Because of the work since done by the International Marketing Council (IMC) to elevate awareness of the country, this value, he said, was now R516.6-billion.
This valuable imprint on popular consciousness – which is what an established brand represents – coincides with a move by the IMC to extend the South African country brand formula from the borders of the United Kingdom and the United States to emerging economic giant India.
Sharper country profiling
The IMC – now a registered public entity – has brought about a sharper international profiling of South Africa as a dynamic emerging market with an image now less tied to its dramatic liberation from apartheid.

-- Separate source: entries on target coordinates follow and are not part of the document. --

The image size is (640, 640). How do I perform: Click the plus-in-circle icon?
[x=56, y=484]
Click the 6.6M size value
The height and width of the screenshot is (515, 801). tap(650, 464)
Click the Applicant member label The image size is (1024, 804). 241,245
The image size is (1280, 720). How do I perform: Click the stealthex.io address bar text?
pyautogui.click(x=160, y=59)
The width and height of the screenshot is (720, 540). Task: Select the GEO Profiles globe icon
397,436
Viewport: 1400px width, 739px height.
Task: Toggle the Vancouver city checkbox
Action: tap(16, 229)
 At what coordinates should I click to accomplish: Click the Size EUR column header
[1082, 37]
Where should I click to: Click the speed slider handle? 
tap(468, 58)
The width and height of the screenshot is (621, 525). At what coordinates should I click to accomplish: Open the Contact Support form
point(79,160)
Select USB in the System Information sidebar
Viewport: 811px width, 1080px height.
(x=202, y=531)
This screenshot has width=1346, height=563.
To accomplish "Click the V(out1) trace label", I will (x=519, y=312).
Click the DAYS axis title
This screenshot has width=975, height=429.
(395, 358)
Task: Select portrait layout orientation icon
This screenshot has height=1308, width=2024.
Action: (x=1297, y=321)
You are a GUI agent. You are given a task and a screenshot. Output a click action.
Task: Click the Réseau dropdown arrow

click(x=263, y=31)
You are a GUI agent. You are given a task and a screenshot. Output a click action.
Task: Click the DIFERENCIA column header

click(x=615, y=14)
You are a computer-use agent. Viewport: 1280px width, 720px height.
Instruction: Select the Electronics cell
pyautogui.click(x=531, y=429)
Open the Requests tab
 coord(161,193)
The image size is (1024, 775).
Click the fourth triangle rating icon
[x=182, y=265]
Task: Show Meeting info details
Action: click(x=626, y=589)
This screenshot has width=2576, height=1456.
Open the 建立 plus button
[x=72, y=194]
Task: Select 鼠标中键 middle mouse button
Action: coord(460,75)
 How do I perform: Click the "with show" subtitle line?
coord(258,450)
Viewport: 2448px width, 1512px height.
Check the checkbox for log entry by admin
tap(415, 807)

The IMC, Pahad added, had over the past year forged a closer working relationship with the Department of Trade and Industry (DTI) – which also markets the country abroad – resulting in the hiring of a joint brand manager. The IMC and DTI recently collaborated on a successful trade mission to the United States, an important source of foreign investment.
The IMC also recently hosted a conference where the leading international news editors engaged South Africa’s government and communicators on news selection so as to create a more balanced picture of the African continent.
With South Africa gearing up to host the 2010 Fifa World Cup, the IMC’s work is expected to increase.
The GCIS, the IMC, South African Tourism and the communication unit of the 2010 Local Organising Committee were all working together to co-ordinate South Africa’s communication around 2010, Pahad said.
Riding the economic boom
When the Government Communication and Information System (GCIS) was established in 1998 to keep South Africans informed of the progress made and challenges encountered by the developmental state, SA’s gross domestic product (GDP) growth stood at just 1 percent.
GDP growth is now hovering at around 5%, although some market watchers, taking into account the difficulties of measuring South Africa’s large informal or “second economy,” believe the government’s target of 6% GDP growth by 2010 has already been achieved.
Speaking at a residents’ meeting in Mitchell’s Plain in Cape Town on Tuesday, Pahad said: “Some of us think, including [President Thabo Mbeki], that actually our economy is growing much faster than the official statistics demonstrate.”
Pahad said more foreign direct investment was needed, especially in manufacturing, along with increased value-addition, for more jobs to be created in the country, but added that the climate had now been created for this to take place.